It damns all character devices on all operating systems seems harsh.
There should probably be a flag to ignore the buggy_lseek_support function,
or the testing should be done in a significantly more OS dependent way.
As an example, on NetBSD's in-house dd, they test explicitly for being a pipe
by doing an lseek, and they also do an MTIOCGET to see if they are a tapedrive.
-castor
NetBSD code:
static void
getfdtype(IO *io)
{
struct mtget mt;
struct stat sb;
if (fstat(io->fd, &sb))
err(1, "%s", io->name);
if (S_ISCHR(sb.st_mode))
io->flags |= ioctl(io->fd, MTIOCGET, &mt) ? ISCHR : ISTAPE;
else if (lseek(io->fd, (off_t)0, SEEK_CUR) == -1 && errno == ESPIPE)

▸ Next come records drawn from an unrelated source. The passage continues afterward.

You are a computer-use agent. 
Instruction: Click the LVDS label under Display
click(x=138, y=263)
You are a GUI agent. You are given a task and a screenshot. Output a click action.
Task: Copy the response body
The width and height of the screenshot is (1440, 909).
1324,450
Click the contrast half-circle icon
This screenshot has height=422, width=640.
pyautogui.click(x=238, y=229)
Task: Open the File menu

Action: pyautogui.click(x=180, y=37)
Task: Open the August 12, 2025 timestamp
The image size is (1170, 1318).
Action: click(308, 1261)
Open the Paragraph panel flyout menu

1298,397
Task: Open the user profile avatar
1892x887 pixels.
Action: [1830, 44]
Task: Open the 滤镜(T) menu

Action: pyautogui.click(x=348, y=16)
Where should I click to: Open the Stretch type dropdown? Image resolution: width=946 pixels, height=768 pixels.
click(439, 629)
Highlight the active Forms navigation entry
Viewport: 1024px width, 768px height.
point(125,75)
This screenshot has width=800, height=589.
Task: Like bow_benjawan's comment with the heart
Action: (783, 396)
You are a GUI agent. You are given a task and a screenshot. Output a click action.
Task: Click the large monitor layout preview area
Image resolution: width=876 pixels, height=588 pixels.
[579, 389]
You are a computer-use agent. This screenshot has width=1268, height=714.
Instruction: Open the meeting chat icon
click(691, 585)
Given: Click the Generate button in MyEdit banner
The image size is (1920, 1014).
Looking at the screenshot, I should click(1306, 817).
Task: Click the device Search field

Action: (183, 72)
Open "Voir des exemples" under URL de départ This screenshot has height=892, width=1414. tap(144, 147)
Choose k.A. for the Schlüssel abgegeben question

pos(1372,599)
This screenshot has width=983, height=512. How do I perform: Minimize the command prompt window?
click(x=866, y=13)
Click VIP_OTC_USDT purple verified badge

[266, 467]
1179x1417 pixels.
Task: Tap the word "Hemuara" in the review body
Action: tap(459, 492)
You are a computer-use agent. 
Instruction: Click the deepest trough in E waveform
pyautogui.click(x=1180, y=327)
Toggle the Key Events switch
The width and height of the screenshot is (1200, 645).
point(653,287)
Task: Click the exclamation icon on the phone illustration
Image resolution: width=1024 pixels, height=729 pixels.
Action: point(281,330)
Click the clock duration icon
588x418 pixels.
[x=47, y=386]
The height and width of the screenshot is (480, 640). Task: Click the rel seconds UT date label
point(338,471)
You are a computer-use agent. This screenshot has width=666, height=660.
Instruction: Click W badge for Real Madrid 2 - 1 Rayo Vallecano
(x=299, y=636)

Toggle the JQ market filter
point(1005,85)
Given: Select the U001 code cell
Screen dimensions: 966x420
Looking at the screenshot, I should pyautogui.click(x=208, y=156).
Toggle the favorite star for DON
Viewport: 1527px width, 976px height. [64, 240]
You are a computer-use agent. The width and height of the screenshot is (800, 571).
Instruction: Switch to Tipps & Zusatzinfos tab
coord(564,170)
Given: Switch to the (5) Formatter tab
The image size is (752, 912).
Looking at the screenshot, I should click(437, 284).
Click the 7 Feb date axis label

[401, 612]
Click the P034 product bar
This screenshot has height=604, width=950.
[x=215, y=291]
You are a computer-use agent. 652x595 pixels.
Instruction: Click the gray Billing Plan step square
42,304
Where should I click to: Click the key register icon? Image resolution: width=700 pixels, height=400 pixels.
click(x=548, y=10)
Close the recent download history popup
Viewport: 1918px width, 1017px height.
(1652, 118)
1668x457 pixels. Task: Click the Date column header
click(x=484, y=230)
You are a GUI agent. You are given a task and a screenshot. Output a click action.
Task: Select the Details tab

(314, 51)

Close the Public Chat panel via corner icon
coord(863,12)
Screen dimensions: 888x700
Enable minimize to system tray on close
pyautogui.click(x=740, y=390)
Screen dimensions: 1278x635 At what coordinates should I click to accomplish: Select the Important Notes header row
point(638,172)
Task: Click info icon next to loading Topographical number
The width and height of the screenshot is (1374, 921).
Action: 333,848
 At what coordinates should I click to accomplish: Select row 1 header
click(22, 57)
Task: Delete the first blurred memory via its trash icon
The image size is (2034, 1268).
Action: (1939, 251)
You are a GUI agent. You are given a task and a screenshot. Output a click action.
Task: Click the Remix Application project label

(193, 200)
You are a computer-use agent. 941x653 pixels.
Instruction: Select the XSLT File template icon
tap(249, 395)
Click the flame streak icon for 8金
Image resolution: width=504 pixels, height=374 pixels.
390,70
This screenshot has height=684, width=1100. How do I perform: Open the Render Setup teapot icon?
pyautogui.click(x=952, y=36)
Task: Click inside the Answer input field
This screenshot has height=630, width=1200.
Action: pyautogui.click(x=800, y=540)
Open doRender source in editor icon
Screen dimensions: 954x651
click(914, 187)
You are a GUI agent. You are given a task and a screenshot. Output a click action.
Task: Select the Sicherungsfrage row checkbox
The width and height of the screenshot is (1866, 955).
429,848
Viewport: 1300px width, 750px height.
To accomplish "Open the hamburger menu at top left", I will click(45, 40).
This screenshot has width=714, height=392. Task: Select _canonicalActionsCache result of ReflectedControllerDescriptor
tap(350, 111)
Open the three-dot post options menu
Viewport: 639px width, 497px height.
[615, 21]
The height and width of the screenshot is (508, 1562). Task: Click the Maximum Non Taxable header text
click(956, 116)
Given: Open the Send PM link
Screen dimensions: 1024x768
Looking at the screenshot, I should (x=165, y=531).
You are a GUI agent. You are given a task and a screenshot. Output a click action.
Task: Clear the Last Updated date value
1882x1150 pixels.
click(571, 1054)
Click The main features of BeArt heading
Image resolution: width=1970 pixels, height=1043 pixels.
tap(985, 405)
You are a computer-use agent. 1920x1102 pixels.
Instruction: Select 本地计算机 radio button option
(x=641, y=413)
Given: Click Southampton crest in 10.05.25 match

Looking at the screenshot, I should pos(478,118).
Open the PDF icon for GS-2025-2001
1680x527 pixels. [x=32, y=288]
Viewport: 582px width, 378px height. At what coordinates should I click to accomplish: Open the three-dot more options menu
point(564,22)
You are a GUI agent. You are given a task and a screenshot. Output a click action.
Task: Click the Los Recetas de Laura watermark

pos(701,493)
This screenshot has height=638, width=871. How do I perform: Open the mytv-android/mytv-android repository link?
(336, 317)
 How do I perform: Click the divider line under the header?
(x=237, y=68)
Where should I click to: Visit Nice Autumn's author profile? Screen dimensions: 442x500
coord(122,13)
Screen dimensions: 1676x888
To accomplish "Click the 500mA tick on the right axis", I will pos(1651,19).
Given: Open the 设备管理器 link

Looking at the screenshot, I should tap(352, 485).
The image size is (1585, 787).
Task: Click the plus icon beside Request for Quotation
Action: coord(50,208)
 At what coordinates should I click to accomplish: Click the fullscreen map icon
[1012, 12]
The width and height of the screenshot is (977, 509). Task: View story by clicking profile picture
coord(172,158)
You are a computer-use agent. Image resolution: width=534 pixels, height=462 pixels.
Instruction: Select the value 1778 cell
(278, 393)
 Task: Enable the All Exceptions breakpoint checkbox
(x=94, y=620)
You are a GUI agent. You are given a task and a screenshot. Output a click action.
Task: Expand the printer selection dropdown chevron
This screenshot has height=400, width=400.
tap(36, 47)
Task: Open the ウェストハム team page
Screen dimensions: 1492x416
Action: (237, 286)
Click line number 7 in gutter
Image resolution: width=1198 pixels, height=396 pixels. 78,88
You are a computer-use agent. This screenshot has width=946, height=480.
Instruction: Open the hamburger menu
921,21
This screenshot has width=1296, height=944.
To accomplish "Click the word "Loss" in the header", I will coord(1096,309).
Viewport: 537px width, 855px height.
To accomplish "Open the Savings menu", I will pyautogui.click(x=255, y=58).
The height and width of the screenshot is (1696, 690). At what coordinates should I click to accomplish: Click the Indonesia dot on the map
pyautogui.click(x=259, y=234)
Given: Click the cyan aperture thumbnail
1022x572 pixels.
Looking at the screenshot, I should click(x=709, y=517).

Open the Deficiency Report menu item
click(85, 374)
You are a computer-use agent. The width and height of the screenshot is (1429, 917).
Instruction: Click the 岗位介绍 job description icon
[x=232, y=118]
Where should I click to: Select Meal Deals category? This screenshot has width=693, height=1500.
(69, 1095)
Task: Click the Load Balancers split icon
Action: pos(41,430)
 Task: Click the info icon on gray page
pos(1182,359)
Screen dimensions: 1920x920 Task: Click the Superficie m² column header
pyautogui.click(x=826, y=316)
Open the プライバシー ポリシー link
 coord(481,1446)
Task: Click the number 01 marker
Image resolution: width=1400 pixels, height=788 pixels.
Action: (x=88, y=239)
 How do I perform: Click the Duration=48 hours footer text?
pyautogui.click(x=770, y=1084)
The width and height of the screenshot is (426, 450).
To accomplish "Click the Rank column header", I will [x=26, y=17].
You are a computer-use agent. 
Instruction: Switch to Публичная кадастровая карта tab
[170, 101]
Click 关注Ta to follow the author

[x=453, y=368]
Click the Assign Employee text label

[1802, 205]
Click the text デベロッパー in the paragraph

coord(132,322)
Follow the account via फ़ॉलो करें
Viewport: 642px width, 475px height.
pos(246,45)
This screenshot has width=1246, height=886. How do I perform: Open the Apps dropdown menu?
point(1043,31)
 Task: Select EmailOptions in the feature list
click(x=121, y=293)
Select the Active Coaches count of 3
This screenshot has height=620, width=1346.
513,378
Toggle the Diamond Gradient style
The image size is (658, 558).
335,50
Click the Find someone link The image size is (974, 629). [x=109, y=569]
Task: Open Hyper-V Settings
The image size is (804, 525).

io->flags |= ISPIPE; /* XXX fixed in 4.4BSD */
}
4.1 fileutils dd:
* Return nonzero iff the file referenced by FDESC is of a type for
which lseek's return value is known to be invalid on some systems.
Otherwise, return zero.
For example, return nonzero if FDESC references a character device
(on any system) because the lseek on many Linux systems incorrectly
returns an offset implying it succeeds for tape devices, even though
the function fails to perform the requested operation. In that case,
lseek should return nonzero and set errno. */
static int
buggy_lseek_support (int fdesc)
{
/* We have to resort to this because on some systems, lseek doesn't work
on some special files but doesn't return an error, either.
In particular, the Linux tape drivers are a problem.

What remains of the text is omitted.